Document text
»»

Implementation of Spin-Orbit Couplings in Linear-Scaling Density Functional Theory
eCSE08-015Key Personnel
PI/Co-Is: Dr. José María Escartín Esteban (University of Cambridge), Dr. Nicholas D.M. Hine (University of Warwick), Prof. Mike C. Payne (University of Cambridge)
Technical: Dr José María Escartín Esteban (University of Cambridge)
Project summary
Spin-Orbit Coupling (SOC) is a relativistic quantum-mechanical effect resulting from the interaction between the spin and orbital angular momentum of a particle. It has crucial effects on the electronic bandstructure of many technologically-relevant materials. While the underlying physics of how to implement it in calculations is well established, this functionality was not available in any linear-scaling, high-accuracy Density Functional Theory (DFT) package. In this project we implemented Spin-Orbit Couplings in a linear-scaling DFT code, ONETEP. This will significantly extend the range of materials that the linear-scaling code can describe accurately, and will lead to an enlargement of its user base.

««

Task instructions
(a) Reproduce the passage of the spin-orbit coupling project summary that opens with the words containing "Implementation of Spin-Orbit" and closes with "Dr José María Escartín Esteban (University of Cambridge)".
(b) Carry on the project summary about implementing spin-orbit couplings in ONETEP from where it stops.

Information given
»»

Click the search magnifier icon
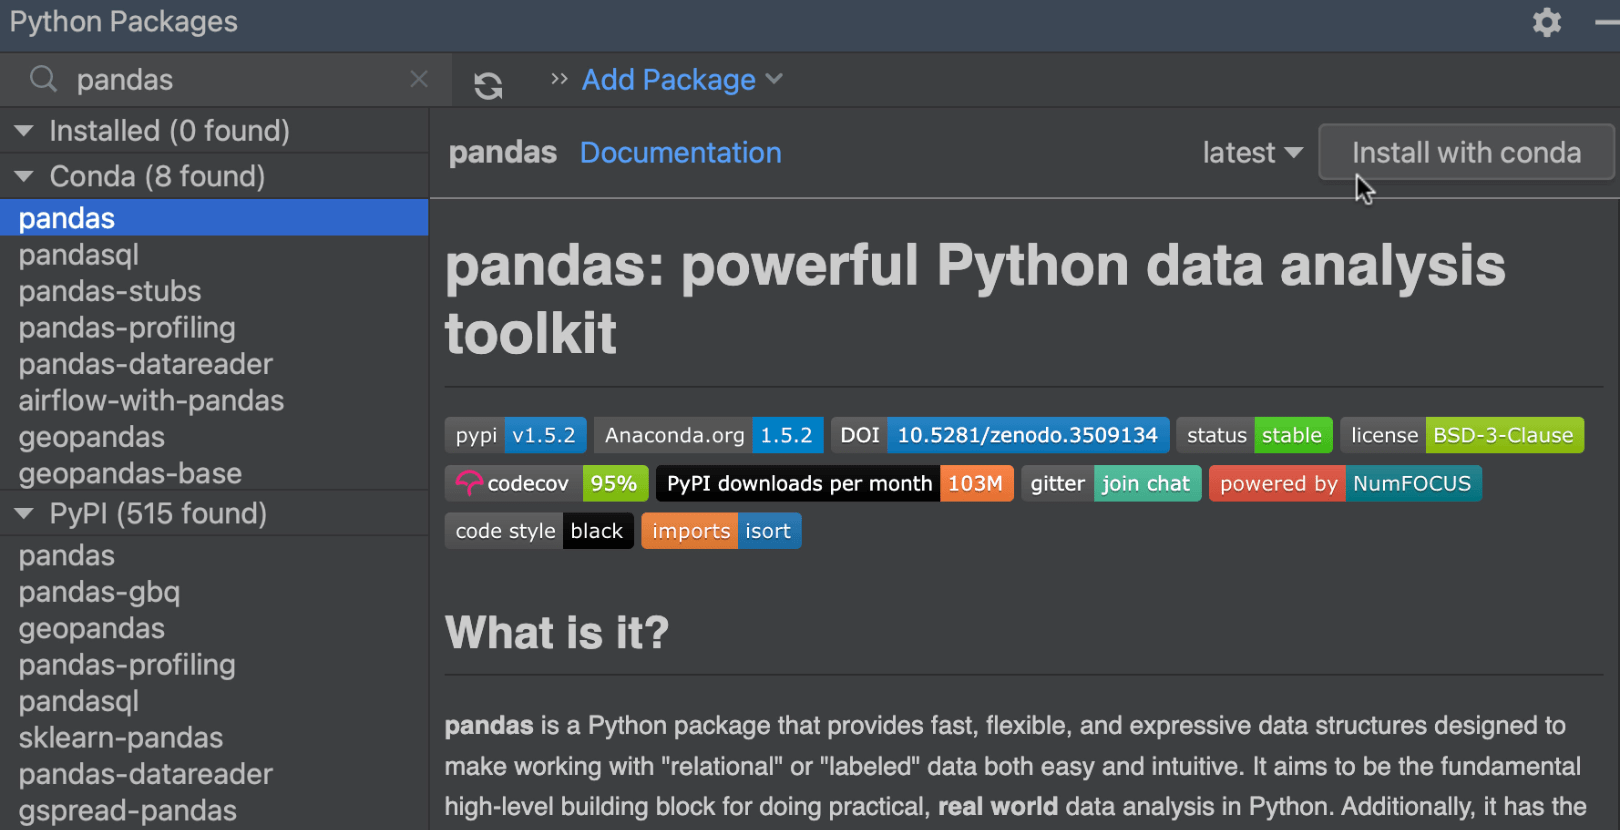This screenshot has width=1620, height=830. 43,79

««
»»

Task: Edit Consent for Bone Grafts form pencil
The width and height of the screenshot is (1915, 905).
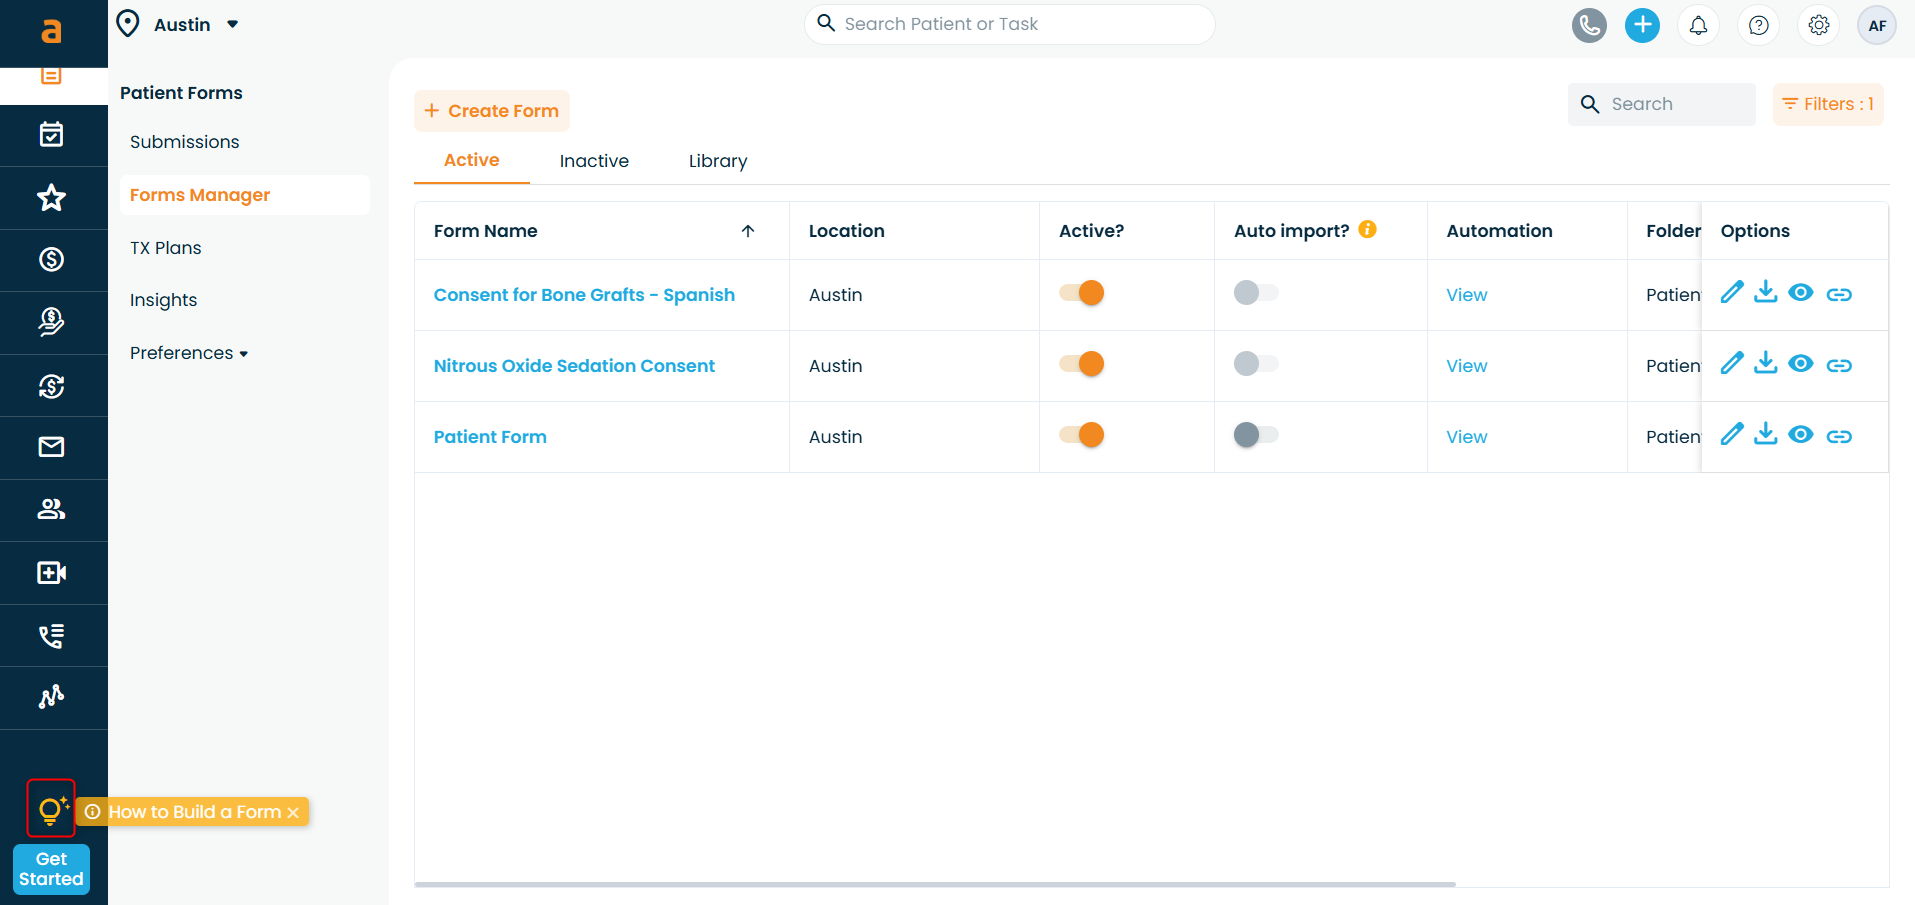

««

The answers
(a)
Implementation of Spin-Orbit Couplings in Linear-Scaling Density Functional Theory
eCSE08-015Key Personnel
PI/Co-Is: Dr. José María Escartín Esteban (University of Cambridge), Dr. Nicholas D.M. Hine (University of Warwick), Prof. Mike C. Payne (University of Cambridge)
Technical: Dr José María Escartín Esteban (University of Cambridge)

(b)
Achievement of objectives
This project had four objectives:
- Implementation of new capability to perform electronic structure calculations including Spin-Orbit Couplings (SOC) for energy and forces.
- Validation of the parallel efficiency and scaling of Non-Collinear Magnetism (NCM)/SOC.
- Dissemination activities
- Integration of fully relativistic SOC with theoretical spectroscopy ('Advanced SOC')
The main objective of the project, after which it was named, was achieved. Thanks to this project, ONETEP can incorporate Spin-Orbit Couplings in the calculation of bandstructures. The project proposal described eight success metrics for this objective:
- Implementation and documentation of scalar ZORA (Zeroth Order Regular Approximation to the Dirac equation).
- Implementation and documentation of perturbative SOC on top of scalar ZORA.
- Implementation of Non-Collinear Magnetism (NCM).
- New code enabling the input and processing of fully relativistic pseudopotentials.
- Creation and integration of a new module for fully relativistic, on-site spin-orbit coupling terms.
- Benchmark vs CASTEP and Quantum Espresso of ZORA and spin-orbit splittings.
- Production of new tests for the quality check suite covering all new functionality.
- Documentation for new users on how to perform NCM and fully relativistic SOC calculations on ARCHER and elsewhere.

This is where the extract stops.